During online session Adam Warski showed a trick to prove that tuple has a certain structure:
The first implementation is
def sequence[T <: Tuple](t: T): Option[InverseMap[T, Option]] =
val unwrapped = t.productIterator.collect { case Some(v) => v}.toArray[Any]
if unwrapped.length == t.productArity then Some(Tuple.fromArray(unwrapped).asInstanceOf[InverseMap[T, Option]])
else None
which allows (but shouldn't)
sequence(("x", true)) // compiles
And implementation with a trick
def betterSequence[T <: Tuple](t: T)(using T <:< Map[InverseMap[T, Option], Option]): Option[InverseMap[T, Option]] =
val unwrapped = t.productIterator.collect { case Some(v) => v}.toArray[Any]
if unwrapped.length == t.productArity then Some(Tuple.fromArray(unwrapped).asInstanceOf[InverseMap[T, Option]])
else None
betterSequence(("x", true)) // compile error
Could some explain how
(using T <:< Map[InverseMap[T, Option], Option])
works and why T is a subtype of Map?
InverseMap[T, Foo] takes a tuple T that looks like (Foo[t1], Foo[t2], ..., Foo[tn]) and turns it into a tuple (t1, t2, ..., tn). If T does not have that structure, i.e. it's not a bunch of Foos, it will not compile (with a somewhat cryptic error). This is the main thing that proves the tuple only has Options in it.

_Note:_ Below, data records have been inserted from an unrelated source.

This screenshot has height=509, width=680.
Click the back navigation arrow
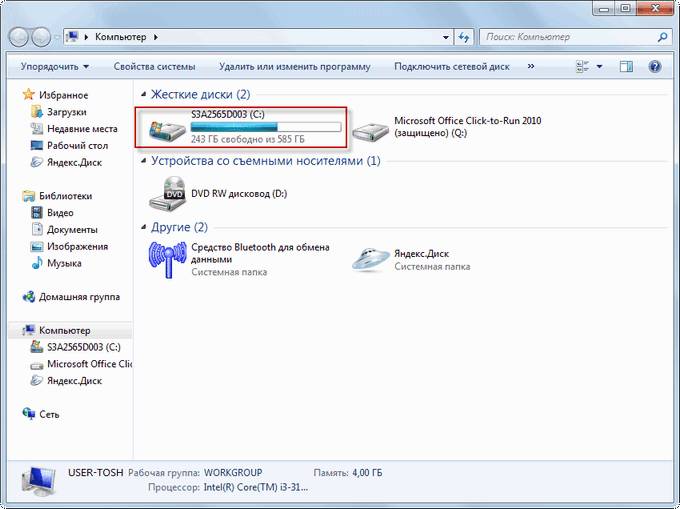pos(20,37)
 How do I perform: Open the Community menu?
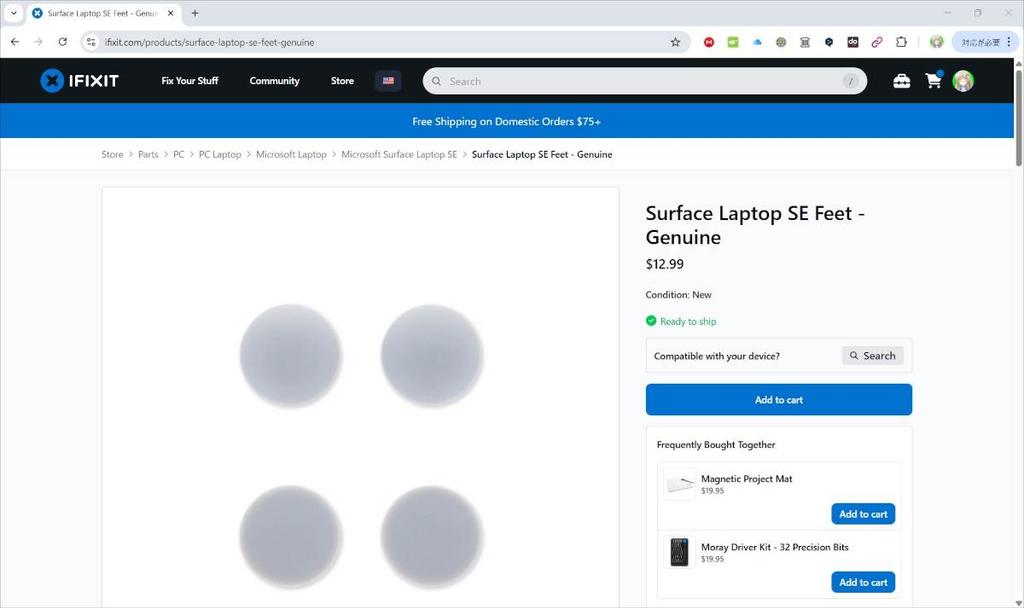pyautogui.click(x=274, y=81)
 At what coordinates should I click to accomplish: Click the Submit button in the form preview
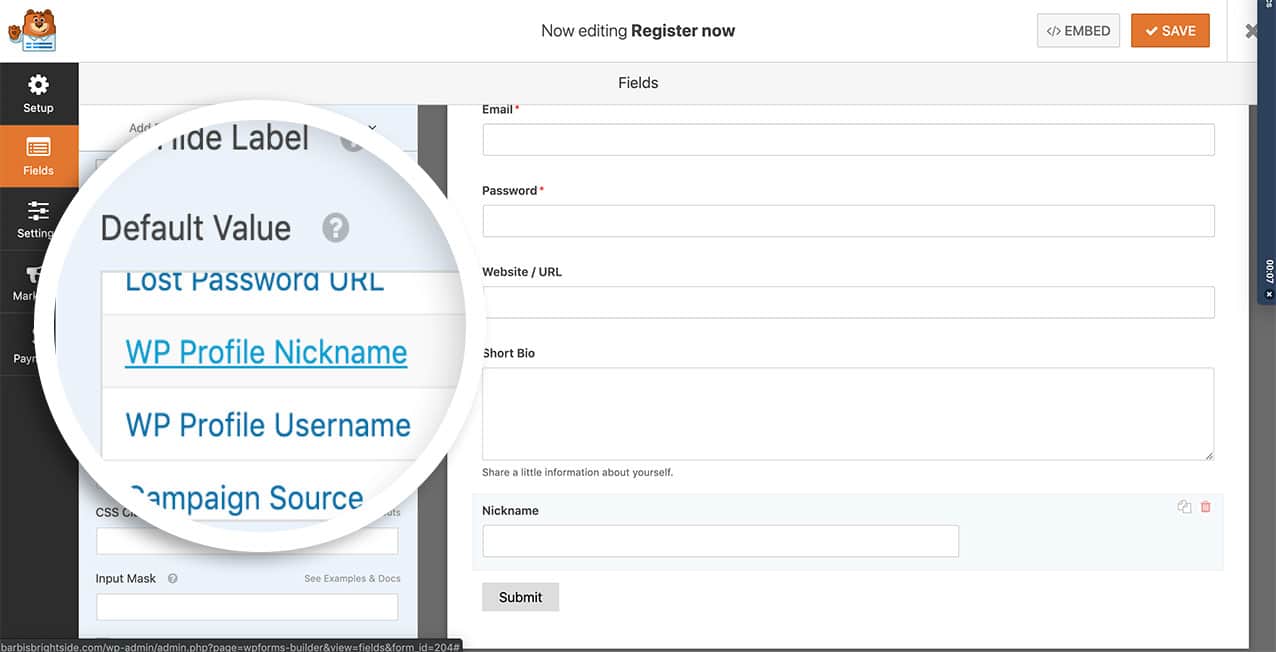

The next question is how to insert this type into the betterSequence method. Map[T, Foo] turns a tuple T that looks like (t1, t2, ..., tn) into (Foo[t1], Foo[t2], ..., Foo[tn]) (the inverse of InverseMap). Thus, Map[InverseMap[T, Option], Option] is just T (think of maths, where f(f^-1(x)) is again x. The bound T <:< T will always be true, but only if the InverseMap succeeds first.